Spacecraft properties
- Spacecraft type: Lira
- Manufacturer: Yuzhnoye
- Launch mass: 650 kilograms (1,430 lb)

Start of mission
- Launch date: 6 June 1982, 17:10 UTC
- Rocket: Kosmos-3M
- Launch site: Plesetsk 132/2

Orbital parameters
- Reference system: Geocentric
- Regime: Low Earth
- Perigee altitude: 986 kilometres (613 mi)
- Apogee altitude: 1,003 kilometres (623 mi)
- Inclination: 65.8 degrees
- Period: 105 minutes

= Kosmos 1375 =

Soviet satellite

Kosmos 1375 (Космос 1375 meaning Cosmos 1375) was a target satellite which was used by the Soviet Union in the 1980s for tests of anti-satellite weapons as part of the "anti-satellite weapon" Istrebitel Sputnikov program. It was a product of the Dnepropetrovsk Sputnik satellite development program.

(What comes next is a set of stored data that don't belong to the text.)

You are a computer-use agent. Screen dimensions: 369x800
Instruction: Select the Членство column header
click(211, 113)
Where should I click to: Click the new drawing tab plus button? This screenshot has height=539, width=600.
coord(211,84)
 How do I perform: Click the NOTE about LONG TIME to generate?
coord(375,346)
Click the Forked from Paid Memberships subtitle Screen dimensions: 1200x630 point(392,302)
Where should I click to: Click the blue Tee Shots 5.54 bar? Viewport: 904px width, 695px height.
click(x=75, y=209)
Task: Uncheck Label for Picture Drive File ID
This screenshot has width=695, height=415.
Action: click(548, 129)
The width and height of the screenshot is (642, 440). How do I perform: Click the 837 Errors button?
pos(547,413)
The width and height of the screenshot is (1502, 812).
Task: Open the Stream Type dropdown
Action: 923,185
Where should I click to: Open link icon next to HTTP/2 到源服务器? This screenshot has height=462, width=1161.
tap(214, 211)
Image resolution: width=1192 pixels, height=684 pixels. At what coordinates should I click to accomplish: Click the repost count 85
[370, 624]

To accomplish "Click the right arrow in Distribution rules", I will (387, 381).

It was launched at 17:10 UTC on 6 June 1982, using a Kosmos-3M carrier rocket, flying from Site 132/2 at the Plesetsk Cosmodrome in Northwest Russia. This was the final launch of a Dnepropetrovsk Sputnik program satellite, a program that dated back to the early 1960s.

Kosmos 1375 was placed into a low Earth orbit with a perigee of 986 km, an apogee of 1003 km, 65.8 degrees of inclination, and an orbital period of 105 minutes. On 18 June 1982, it was successfully intercepted and destroyed by Kosmos 1379 in the final Soviet anti-satellite weapons test to be conducted. As of 2022, debris is still in orbit.

Kosmos 1375 was the last of ten Lira satellites to be launched, of which all but the first were successful. Lira was derived from the earlier DS-P1-M satellite, which it replaced.